Managing Competition with China: US and European Perspectives

Webinar · 23.05.2023 16:00 - 17:00

How was the concept of great power competition reflected in the G7 Leaders meeting in Japan? Did the leaders show they have shared goals and visions, or just shared adversaries and challenges? Europe and the United States have for years had different relationships with the Indo Pacific region. Europe’s agenda has been dominated by trade, while the United States has balanced between security and trade agendas, with both merging to a larger degree during the past few years. How will this dynamic develop? Drawing on a recent CSIS study: Deny, Defect, Deter: Countering China’s Economic Coercion (https://www.csis.org/analysis/deny-deflect-deter-countering-chinas-economic-coercion) which examined, among others, the cases of Norway and Lithuania, Matt Goodman will address these questions and discuss how the US and Europe can manage competition with China.

 

Talare

Opening words

Charly Salonius-Pasternak

Leading Researcher, FIIA

Charly Salonius-Pasternak is a Leading Researcher at FIIA and leads the work of the Center on US Politics and Power (CUSPP). His work at FIIA focuses on international security issues, especially Nordic and transatlantic security (including NATO), as well as U.S. foreign and defence policy. Recently he has focused on Finnish-Swedish defence cooperation and the evolution of US and NATO alliance reassurance approaches in light of the changed regional security situation. In 2017, he was a visiting research fellow at the Changing Character of War programme at Pembroke College (Oxford University), where he studied the hybridization of warfare and the impact of the Information Age on the character of war.

Keynote

Matthew P. Goodman

Senior Vice President for Economics, Center for Strategic & International Studies CSIS                         

Matthew P. Goodman is senior vice president for economics and holds the Simon Chair in Political Economy at CSIS. The CSIS Economics Program, which he directs, focuses on international economic policy and global economic governance. Before joining CSIS in 2012, Goodman served as director for international economics on the National Security Council staff, helping the president prepare for global and regional summits, including the G20, Asia-Pacific Economic Cooperation (APEC), and East Asia Summit. Prior to the White House, Goodman was senior adviser to the undersecretary for economic affairs at the U.S. Department of State. Before joining the Obama administration in 2009, he worked for five years at Albright Stonebridge Group, where he was managing director for Asia. From 2002 to 2004, he served at the White House as director for Asian economic affairs on the National Security Council staff. Prior to that, he spent five years at Goldman, Sachs & Co., heading the bank’s government affairs operations in Tokyo and London. From 1988 to 1997, he worked as an international economist at the U.S. Treasury Department, including five years as financial attaché at the U.S. embassy in Tokyo.

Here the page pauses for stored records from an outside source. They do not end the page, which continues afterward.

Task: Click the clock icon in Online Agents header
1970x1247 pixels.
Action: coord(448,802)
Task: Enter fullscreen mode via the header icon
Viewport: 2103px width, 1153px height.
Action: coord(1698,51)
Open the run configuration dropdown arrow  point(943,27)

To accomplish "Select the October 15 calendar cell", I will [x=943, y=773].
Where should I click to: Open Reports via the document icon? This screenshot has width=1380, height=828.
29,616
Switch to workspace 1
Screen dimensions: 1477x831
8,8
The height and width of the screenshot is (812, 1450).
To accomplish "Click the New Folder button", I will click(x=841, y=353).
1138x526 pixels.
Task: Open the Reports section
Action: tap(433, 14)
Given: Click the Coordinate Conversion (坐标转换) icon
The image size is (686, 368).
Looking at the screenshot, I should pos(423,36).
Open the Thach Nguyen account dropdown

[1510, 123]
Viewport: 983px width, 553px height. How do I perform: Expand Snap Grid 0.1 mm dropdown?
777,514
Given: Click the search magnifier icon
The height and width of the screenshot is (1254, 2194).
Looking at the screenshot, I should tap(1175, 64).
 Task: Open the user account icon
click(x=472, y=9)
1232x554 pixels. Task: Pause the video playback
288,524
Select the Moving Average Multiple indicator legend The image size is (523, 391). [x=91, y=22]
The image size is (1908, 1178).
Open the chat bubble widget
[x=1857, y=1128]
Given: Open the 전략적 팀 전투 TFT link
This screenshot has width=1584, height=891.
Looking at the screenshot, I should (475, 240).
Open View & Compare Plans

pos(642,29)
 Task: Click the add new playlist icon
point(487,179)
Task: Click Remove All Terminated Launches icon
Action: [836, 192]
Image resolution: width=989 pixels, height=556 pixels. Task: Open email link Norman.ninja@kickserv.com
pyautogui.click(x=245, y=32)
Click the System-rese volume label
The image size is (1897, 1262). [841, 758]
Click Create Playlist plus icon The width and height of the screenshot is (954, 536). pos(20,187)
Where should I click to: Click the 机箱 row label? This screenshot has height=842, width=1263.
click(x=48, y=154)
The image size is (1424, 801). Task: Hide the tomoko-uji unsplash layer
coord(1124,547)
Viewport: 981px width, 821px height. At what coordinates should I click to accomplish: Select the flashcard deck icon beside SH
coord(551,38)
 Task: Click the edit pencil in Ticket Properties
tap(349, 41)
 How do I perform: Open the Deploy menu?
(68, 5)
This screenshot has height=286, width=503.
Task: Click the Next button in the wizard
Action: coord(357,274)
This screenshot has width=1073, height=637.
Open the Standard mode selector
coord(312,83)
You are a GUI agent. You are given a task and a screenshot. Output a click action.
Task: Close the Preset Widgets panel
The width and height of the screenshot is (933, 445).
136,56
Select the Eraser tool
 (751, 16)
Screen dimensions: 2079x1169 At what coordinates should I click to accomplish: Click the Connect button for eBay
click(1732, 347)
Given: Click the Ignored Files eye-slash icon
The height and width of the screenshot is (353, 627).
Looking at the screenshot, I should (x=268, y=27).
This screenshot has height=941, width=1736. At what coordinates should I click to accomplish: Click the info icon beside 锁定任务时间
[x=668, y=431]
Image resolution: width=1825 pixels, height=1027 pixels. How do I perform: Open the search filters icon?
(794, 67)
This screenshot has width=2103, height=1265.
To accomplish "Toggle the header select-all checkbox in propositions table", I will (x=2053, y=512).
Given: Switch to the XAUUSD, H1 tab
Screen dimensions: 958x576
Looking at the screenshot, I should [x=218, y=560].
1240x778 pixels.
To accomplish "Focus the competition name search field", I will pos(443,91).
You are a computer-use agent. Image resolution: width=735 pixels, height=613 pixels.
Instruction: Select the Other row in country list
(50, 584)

Goodman holds an M.A. in international relations from the Johns Hopkins School of Advanced International Studies (SAIS) and a B.Sc. in economics from the London School of Economics and Political Science (LSE). He is a life member of the Council on Foreign Relations and chairman emeritus of the board of trustees of the Japan-America Society of Washington, D.C.

Chair

Deborah McCarthy

Ambassador (ret.)

Ambassador (ret) Deborah A. McCarthy is an expert on U.S. foreign and national security policy. Currently, she is the Senior Advisor on U.S. Engagement in the UN Ad Hoc Committee on Cybercrime in the Bureau of International Narcotics and Law Enforcement at the U.S. Department of State. She is also a non-resident Fellow at the Atlantic Council Scowcroft Center for Strategy and Security. Recently, she was a Senior Fellow at Harvard University.

In her diplomatic career, she served as the U.S. Ambassador to Lithuania (2013-2016), Deputy Ambassador at the U.S. Embassy in Greece and at the U.S. Embassy in Nicaragua. In Washington, she was the Principal Deputy Assistant Secretary of State for Economic and Business Affairs, Deputy Assistant Secretary for Narcotics and Law Enforcement, Senior Advisor for Counter Terrorism and Special Coordinator for Venezuela. Other diplomatic postings include Consul General Montreal, Economic Counselor U.S. Embassy Paris, Financial Economist U.S. Embassy Rome and assignments in the Dominican Republic and Haiti.

Ms. McCarthy received a B.A. in Economics from the University of Virginia and a joint M.S. in Economics and Foreign Service from Georgetown University. She serves on the Boards of the Academy of Diplomacy and of the Command and General Staff College Foundation. She is a member of the Advisory Council for the MSFS Program at Georgetown University.